Two out of the three investigated miR-17 family miRNAs (miR-20a-5p and -106a-5p) as well as miR-363-3p and several miR-302 family miRNAs were significantly differentially expressed, confirming that these miRNAs are indeed markers of the primed state. The miRNAs miR-22-3p and -143-3p as well as the miR-371-373 cluster which were upregulated in naïve HNES cells were also upregulated in naïve 4iLA iPSC and can act as markers of the naïve state. However, the silencing of the miR-371–373 cluster during the naïve-primed transition is variable. MiR-182-5p was not significantly differentially expressed in 4iLA iPSC.
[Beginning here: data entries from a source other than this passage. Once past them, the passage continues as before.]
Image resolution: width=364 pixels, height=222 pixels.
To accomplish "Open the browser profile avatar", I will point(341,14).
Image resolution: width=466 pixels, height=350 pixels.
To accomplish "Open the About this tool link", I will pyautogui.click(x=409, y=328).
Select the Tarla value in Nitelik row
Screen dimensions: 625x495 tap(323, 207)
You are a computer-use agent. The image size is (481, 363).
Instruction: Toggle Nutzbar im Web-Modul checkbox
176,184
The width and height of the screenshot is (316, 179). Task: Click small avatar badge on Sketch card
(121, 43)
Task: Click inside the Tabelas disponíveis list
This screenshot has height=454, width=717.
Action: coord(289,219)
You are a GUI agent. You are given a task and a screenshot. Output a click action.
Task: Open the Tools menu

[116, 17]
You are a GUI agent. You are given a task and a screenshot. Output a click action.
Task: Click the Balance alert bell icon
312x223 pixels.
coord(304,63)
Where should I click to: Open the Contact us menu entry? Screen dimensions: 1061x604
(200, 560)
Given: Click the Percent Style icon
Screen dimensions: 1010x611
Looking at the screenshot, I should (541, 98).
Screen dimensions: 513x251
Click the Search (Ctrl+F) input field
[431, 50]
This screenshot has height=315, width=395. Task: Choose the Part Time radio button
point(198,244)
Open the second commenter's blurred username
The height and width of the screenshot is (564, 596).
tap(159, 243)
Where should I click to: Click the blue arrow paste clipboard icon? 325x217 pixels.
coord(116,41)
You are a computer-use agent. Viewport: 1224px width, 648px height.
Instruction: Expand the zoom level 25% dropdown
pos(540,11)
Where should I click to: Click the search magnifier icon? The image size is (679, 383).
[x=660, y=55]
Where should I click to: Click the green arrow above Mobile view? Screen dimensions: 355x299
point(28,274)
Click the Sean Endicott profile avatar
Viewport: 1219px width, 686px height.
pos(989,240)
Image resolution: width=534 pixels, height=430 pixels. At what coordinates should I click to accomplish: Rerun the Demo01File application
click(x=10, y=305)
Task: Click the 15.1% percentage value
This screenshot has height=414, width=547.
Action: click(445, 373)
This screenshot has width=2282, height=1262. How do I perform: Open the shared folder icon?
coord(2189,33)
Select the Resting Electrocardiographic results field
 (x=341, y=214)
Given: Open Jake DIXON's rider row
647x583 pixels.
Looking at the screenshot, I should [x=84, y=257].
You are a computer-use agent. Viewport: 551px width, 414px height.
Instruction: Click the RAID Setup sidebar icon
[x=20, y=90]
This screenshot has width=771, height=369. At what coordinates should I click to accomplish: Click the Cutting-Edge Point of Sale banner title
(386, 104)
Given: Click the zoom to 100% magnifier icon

These results show, using two different naïve hPSC protocols, a diverse set of cell lines and two different methods, a set of state-associated human PSC miRNA markers that are more similar to mouse PSC than previously appreciated. Our novel miRNAseq dataset can be used for further comparisons to different naïve and primed hPSC or across species. The markers of naïve and primed states found here can be used for quality assessment when generating naïve cells. By using two very different strategies for generating naïve hPSC (directly derived HNES cells and reset 4iLA cells), we have removed many technical artefacts. It is still important to note, that both cell culture media use overlapping inhibitor conditions and that the observed naïve and primed miRNAs are in part generated by specific pathway inhibition rather than necessarily corresponding to a specific pluripotency state.